Le GLP-1 (glucagon-like peptide-1), initialement étudié pour le diabète de type 2, a progressivement révélé des effets cardiovasculaires, rénaux, hépatiques, et potentiellement neurologiques. Chaque nouvelle étude ouvre de nouvelles pistes. Et c'est précisément ce qui rend ces molécules à la fois fascinantes et complexes à manier au comptoir.
Drucker évoque des "nouvelles promesses" de traitements autour du GLP-1 : des indications en cours d'exploration comme la stéato-hépatite non alcoolique (NASH), la maladie de Parkinson, les addictions, voire des effets anti-inflammatoires systémiques. Rien de disponible demain, mais un pipeline qui s'élargit chaque trimestre.
Pour toi en officine, ce contexte de recherche active a des implications concrètes. Premièrement : tes patients sous GLP-1 te poseront des questions sur des "nouvelles études" qu'ils auront lues sur leur smartphone. Tu dois être capable de contextualiser ces informations sans surpromesse ni défaitisme. Deuxièmement : des extensions d'AMM et de nouvelles indications remboursables arrivent. Reste branché sur les avis HAS et les actualisations de la liste des médicaments remboursés.
Troisièmement, et c'est peut-être le plus important : le fait que la science elle-même reconnaît ne pas encore tout savoir sur le GLP-1 est un argument clé pour valoriser le suivi pharmaceutique.
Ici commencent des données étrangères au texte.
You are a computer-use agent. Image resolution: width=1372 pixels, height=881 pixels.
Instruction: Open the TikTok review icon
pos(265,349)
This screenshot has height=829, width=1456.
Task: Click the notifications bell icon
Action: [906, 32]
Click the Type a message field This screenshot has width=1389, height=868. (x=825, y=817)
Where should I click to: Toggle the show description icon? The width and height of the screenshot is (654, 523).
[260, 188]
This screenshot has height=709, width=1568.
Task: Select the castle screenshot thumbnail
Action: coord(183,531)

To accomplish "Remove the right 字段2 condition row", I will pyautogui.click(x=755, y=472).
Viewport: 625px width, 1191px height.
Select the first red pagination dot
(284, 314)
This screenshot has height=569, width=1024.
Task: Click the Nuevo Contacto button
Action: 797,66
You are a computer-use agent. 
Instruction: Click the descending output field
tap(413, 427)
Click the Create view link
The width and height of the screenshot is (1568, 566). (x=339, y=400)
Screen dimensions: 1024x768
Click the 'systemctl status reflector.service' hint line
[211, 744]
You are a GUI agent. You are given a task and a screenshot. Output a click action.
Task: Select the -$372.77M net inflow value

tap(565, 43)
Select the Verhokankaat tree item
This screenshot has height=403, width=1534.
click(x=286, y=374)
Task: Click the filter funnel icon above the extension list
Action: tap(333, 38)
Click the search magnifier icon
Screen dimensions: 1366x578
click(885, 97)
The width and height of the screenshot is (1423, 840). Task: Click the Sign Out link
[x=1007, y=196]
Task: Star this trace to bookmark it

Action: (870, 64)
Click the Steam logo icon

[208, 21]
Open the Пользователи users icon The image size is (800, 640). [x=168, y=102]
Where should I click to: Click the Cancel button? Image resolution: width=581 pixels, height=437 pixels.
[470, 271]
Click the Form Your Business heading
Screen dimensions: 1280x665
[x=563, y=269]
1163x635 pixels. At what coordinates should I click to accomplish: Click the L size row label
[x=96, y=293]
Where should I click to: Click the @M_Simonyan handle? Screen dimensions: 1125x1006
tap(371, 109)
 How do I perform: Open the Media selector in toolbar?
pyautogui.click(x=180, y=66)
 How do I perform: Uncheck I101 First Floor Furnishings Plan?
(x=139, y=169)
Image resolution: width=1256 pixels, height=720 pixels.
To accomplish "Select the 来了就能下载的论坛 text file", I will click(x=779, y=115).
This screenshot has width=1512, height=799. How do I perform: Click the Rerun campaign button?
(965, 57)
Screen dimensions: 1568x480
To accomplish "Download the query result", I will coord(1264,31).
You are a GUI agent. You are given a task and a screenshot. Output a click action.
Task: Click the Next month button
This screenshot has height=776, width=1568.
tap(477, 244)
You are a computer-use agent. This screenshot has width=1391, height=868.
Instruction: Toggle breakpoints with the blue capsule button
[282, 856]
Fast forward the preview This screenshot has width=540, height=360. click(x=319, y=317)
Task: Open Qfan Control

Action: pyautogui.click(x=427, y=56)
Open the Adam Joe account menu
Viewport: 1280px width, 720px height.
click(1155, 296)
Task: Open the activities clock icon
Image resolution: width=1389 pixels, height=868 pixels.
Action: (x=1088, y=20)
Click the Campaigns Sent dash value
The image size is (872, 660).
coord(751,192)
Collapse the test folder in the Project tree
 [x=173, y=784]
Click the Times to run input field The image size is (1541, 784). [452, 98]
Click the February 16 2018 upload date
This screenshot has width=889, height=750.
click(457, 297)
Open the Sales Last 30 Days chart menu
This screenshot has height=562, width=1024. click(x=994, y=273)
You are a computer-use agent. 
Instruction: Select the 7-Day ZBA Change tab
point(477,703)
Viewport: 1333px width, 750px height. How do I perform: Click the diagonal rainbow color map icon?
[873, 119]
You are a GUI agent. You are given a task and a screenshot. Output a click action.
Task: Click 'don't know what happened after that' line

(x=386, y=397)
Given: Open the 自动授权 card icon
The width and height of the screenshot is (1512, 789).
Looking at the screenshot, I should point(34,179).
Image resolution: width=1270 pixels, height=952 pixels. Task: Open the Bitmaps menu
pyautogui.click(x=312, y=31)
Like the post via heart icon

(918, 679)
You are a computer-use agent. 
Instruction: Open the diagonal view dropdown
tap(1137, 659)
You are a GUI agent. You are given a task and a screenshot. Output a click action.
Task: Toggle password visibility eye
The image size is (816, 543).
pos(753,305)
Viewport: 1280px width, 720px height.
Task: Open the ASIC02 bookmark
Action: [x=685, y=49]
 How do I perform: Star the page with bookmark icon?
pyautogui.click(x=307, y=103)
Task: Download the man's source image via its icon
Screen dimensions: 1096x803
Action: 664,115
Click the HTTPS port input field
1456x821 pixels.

L'entretien d'accompagnement du patient obèse sous GLP-1 n'est pas un luxe, c'est une nécessité clinique, surtout sur des molécules encore en cours de caractérisation à long terme.
Le GLP-1, c'est la révolution thérapeutique de la décennie. Et l'officine française est en première ligne pour en gérer les succès comme les incertitudes. Autant être prêt.